With the recent announcement by the administration on the technology focus and details for the next installment of Advanced Manufacturing Institutes (AMIs) as part of the National Network for Manufacturing Innovation (NNMI), an assessment of key synergisms of U.S. initiatives in nanoinformatics and the nanomanufacturing enterprise is timely. The two DOD-led institutes will include technology focus areas in Digital Manufacturing and Design Innovation (DMDI) and Lightweight and Modern Metals Manufacturing Innovation (LM3I). Both of these conceptual institutes will incorporate overlapping themes including materials by design, supply-chain networking, and manufacturing on demand concepts in order to reduce the cost and time to market for advanced products and components for both military and commercial applications. The benefit will include enhanced U.S. manufacturing competitiveness and efficiency. The challenge is providing the vision, infrastructure, and platform to implement the necessary digital thread providing an impact across industry sectors on a national and eventually global scale.
Looking closer at the thrust of these AMIs, the LM3I aims for lighter weight metal, more reliable metal composites, an integrated approach incorporating systems engineering coupled with design of materials and advanced manufacturing. This approach addresses defense needs as well as opening up new markets and applications from more fuel efficient automobiles to safer buildings and transportation infrastructure. The DMDI establishes the vision for the factory of the future with as networked, data-driven processes that combine innovative automation, sensing, and control. The manufacturing workforce is transformed at every level – from the shop floor, to the factory control level, to the global supply chain. The Institute will help cross-disciplinary teams integrate IT and manufacturing solutions, and will facilitate multi-industry collaboration to promote interoperability in supply chains. The Institute will help U.S. manufacturers be the best in the world at connecting their flexible manufacturing operations, driving them securely with digital data, controlling quality with feedback from sensors and data analysis, maintaining a trusted chain of custody, and delivering products in significantly less time than global competitors.
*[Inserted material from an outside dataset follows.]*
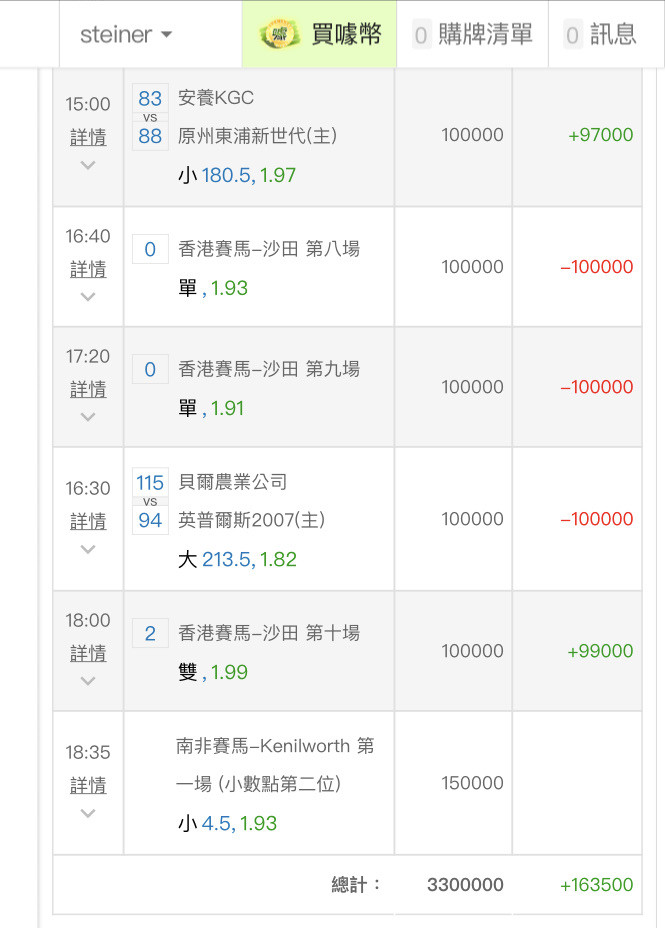Image resolution: width=665 pixels, height=928 pixels.
Task: Expand chevron under 16:30 row
Action: click(x=88, y=549)
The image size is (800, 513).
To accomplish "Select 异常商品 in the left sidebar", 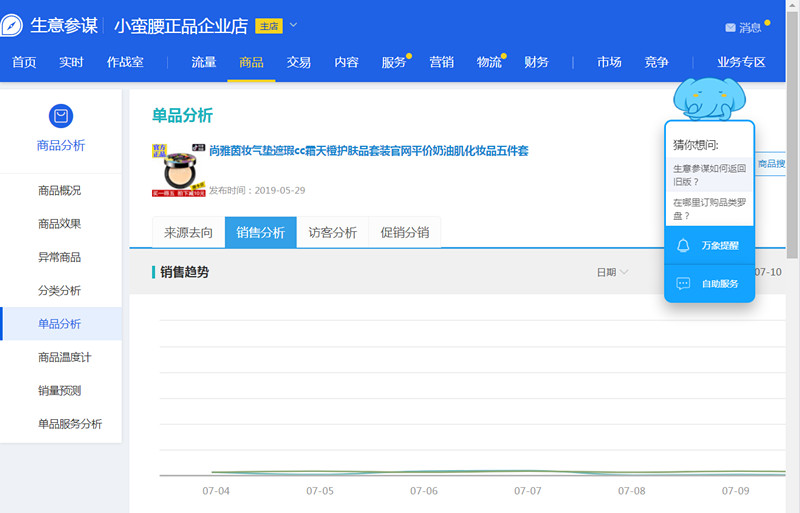I will point(59,257).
Considering the impact to the nanomanufacturing community, both of these topical AMIs compliment initiatives the NNN supports in nanomaterials property database development, nanoinformatics, nanomaterials supply chain analysis, and nanomanufacturing network functionality. These initiatives are further supported through the National Nanotechnology Initiative’s (NNI) Nanotechnology Knowledge Infrastructure Signature Initiative, which supports the concept of materials by design and enhanced modeling capability extending from materials to manufacturing platforms. NKI also backs Sustainable Nanomanufacturing and Nanotechnology for Sensors, which further support materials properties and supply chain database development and utilization tools. Looking ahead, the opportunity to respond to the request for information solicitation from the DOD is available for a short time, after which a request for proposals with additional details and requirements for the AMIs will be posted. The NNN recommends that our members and all nanotechnology stakeholders further review these solicitations and take advantage of this opportunity to seek common areas where the nanomanufacturing enterprise will further benefit from this significant public-private investment.